▸ Required task
In the forum thread on BEE below, copy out everything from "Praying really hard" down to "is B.E.E. news!", word for word.

# Regulatory Compliance Category > BEE and Employment Equity Forum >  are the BEE cracks starting to show?

## duncan drennan

It seems the internal debate is hotting up around the growth vs. BEE issues...something the delay of the final codes seems to be centred around.




> It would seem the cracks of the disagreements in government stem from deep-seated ideological positions. The old debate about what should come first between growth and BEE is back and the debate seems to be raging within and between key ANC government centres.
> _________________
> 
> In certain circles, the BEE-first approach is seen as an obstacle to government's ambitious infrastructure development programme. This view was best captured in a recent speech by public enterprises minister Alec Erwin when he referred to BEE as a luxury that should not hinder the state's capital expenditure plan. Government has budgeted more than R400bn on its infrastructure programme over the next five years to boost growth.
> 
> Erwin was quoted as saying: "Everything is a race at the moment... Yes, we must ensure there is BEE and women's empowerment, but none of these can delay the roll-out of these projects. We cannot afford that luxury. It is pointless having a BEE economy that is growing at 1%. We have to hit the growth rate."
> 
> Full article on the Financial Mail


In the article they mention rumours that the exemption limit may be raised to R25m. At the moment I'm holding thumbs for the growth side of the argument, and I _think_ that the 2010 world cup is playing a big role in this.

----------


## Dave A

Interesting that BEE priorities are even remotely acknowledged in the corridors of power as harmful to national growth.

----------


## Yvonne

Besides the concern and fear of the outcome of B.E.E. I am experiencing extreme stress waiting for the final publication of the Codes. 

Surely S.M.E.'s have some right to a deadline? 

I believe it is having an adverse affect on our business, as we are constantly receiving requests for our B.E.E. score or policy: which we presently "stall", claiming we are waiting for the final publication of the codes.
The end result could be our being labelled as "unwilling and uncoperative" with some of our major clients.

The company operates in very small niche market - and is possibly a perfect "case study" for experiencing difficulty with compliance with the B.E.E. codes.

The present indication is that the majority of our clients will require B.E.E. compliance in order to score sufficiently for their own compliance, hence the constant requests for information.

This is "Death" row stuff for the financial viability of our company,and waiting for news of a possible pardon! 
Praying really hard that the turnover limit is increased dramatically - the hints and rumours are just make the waiting harder!
The very first thing I look for on the forum is B.E.E. news!

Yvonne Symons

----------


## Dave A

Yvonne, I feel your pain and you are far from alone.

If only companies would band together to press government on this issue. At the moment everything is so haphazard and folks in the danger zone are getting squeezed.  :Frown:

----------

▸ Record extracts
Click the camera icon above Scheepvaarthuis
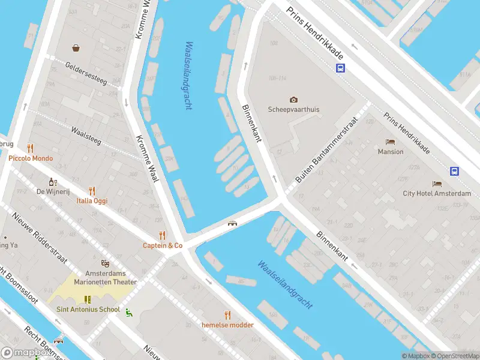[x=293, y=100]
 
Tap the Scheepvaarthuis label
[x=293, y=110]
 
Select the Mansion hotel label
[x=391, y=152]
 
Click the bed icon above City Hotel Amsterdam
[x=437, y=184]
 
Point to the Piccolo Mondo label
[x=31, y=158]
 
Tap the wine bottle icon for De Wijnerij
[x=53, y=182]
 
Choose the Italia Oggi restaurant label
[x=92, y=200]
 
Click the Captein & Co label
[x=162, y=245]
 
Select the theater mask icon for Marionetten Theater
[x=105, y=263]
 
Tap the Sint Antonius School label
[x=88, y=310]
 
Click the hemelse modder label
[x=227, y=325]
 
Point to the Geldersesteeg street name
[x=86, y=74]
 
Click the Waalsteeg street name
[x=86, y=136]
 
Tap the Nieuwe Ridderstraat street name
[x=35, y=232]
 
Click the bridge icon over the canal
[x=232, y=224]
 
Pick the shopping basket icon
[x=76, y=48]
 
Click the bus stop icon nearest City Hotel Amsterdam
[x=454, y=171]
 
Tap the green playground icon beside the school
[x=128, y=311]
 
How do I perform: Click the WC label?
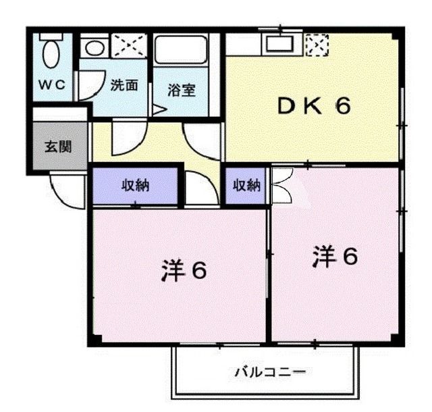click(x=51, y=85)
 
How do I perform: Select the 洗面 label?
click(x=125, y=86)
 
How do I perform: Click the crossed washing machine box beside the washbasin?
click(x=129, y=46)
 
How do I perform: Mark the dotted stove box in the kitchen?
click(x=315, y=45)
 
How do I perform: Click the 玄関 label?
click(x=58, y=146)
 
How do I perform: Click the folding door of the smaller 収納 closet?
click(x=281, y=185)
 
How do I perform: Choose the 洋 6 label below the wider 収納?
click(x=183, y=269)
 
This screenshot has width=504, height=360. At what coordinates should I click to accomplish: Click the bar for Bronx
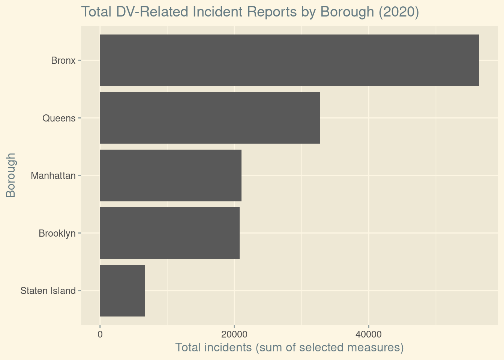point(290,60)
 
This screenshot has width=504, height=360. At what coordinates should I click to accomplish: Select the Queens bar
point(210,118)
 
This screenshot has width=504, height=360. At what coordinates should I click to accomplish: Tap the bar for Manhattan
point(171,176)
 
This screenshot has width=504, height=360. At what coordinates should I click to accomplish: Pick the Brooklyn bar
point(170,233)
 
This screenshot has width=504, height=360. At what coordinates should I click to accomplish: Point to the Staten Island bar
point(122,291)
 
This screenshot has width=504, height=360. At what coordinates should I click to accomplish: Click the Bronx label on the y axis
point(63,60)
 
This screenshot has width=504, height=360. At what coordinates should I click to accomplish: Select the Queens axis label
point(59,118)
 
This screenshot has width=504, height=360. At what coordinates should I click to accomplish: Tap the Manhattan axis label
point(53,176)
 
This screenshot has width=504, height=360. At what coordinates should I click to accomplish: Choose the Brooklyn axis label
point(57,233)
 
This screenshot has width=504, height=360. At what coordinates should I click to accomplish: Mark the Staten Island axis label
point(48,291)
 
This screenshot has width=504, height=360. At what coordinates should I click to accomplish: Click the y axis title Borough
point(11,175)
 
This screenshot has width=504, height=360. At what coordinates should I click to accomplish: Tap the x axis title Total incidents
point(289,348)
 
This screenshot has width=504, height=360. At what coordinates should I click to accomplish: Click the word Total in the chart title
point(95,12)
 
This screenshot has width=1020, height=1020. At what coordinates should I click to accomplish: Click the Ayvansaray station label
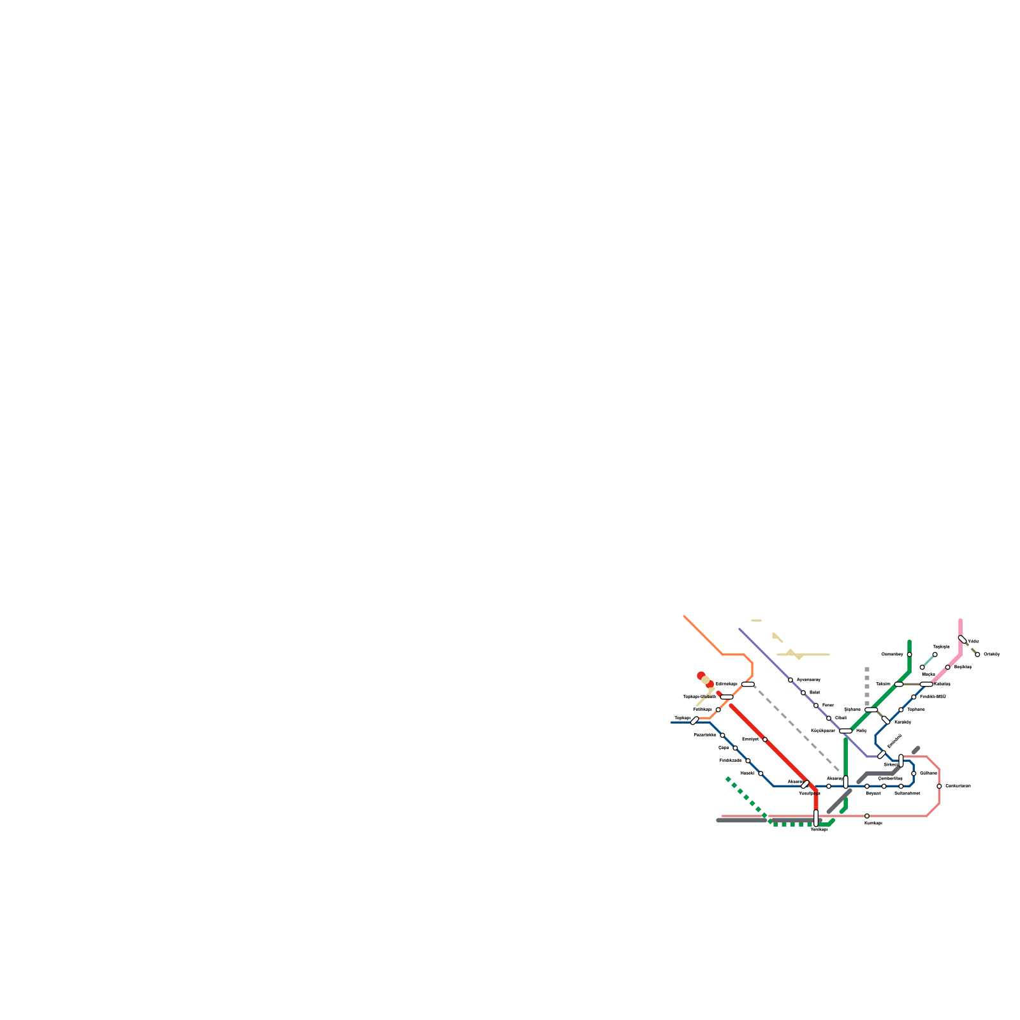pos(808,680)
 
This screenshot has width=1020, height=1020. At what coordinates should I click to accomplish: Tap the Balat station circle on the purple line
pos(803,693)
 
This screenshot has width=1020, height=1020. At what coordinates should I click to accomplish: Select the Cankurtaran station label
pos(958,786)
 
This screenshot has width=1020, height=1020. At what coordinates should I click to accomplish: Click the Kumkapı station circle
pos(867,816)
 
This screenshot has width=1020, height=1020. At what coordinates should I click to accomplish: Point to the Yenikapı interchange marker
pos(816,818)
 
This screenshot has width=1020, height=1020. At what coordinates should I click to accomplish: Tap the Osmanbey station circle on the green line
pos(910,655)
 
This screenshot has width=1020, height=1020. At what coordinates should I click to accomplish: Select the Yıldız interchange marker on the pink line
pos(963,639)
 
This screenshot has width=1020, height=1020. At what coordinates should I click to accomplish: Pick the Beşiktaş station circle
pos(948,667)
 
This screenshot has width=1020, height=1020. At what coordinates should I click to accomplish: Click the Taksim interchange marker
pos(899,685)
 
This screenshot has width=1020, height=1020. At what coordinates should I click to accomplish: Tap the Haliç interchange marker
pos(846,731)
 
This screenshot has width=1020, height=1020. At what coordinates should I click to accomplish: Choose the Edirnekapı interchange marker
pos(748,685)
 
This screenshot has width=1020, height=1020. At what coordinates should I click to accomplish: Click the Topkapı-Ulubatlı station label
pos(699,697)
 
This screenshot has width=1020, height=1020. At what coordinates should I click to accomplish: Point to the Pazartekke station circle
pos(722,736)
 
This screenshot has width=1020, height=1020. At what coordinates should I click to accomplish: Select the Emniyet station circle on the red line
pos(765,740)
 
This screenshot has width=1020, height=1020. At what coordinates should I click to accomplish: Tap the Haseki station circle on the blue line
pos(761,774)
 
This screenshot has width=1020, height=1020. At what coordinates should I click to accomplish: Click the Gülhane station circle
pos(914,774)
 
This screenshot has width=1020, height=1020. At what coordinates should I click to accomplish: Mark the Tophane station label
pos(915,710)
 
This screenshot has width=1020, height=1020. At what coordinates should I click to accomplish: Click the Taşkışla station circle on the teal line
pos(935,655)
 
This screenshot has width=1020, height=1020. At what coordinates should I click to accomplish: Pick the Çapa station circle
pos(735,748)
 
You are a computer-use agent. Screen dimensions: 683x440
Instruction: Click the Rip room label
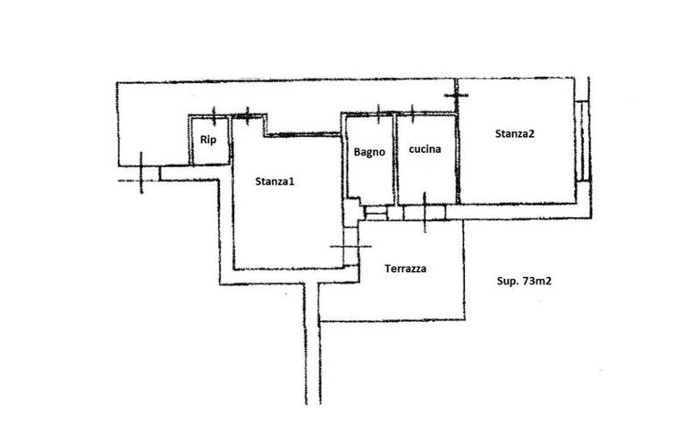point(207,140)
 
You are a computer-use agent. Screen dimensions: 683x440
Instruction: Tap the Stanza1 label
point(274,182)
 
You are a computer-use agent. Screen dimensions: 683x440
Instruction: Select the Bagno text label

==

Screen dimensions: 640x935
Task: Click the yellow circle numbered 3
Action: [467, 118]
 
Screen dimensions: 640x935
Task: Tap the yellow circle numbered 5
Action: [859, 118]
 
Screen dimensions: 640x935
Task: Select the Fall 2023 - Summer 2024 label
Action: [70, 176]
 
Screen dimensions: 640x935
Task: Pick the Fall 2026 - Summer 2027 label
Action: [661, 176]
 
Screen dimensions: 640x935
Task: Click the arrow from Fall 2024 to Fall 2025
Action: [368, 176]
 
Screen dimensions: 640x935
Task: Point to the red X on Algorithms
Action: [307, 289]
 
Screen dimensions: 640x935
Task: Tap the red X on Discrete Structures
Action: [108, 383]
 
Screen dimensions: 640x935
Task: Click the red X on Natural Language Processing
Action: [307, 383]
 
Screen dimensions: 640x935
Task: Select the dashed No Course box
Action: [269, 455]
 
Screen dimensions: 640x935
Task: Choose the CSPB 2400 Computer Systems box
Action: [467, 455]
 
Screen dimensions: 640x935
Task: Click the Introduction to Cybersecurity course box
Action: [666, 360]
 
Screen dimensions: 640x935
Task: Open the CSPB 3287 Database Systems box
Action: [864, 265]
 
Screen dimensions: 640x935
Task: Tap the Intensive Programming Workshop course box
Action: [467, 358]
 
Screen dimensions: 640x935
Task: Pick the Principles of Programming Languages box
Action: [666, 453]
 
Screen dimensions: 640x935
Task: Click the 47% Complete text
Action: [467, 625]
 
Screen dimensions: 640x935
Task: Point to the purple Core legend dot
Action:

==

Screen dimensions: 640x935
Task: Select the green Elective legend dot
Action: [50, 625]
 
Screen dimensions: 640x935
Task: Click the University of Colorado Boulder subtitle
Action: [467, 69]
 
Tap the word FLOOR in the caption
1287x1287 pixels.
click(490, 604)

▸ The result
Praying really hard that the turnover limit is increased dramatically - the hints and rumours are just make the waiting harder!
The very first thing I look for on the forum is B.E.E. news!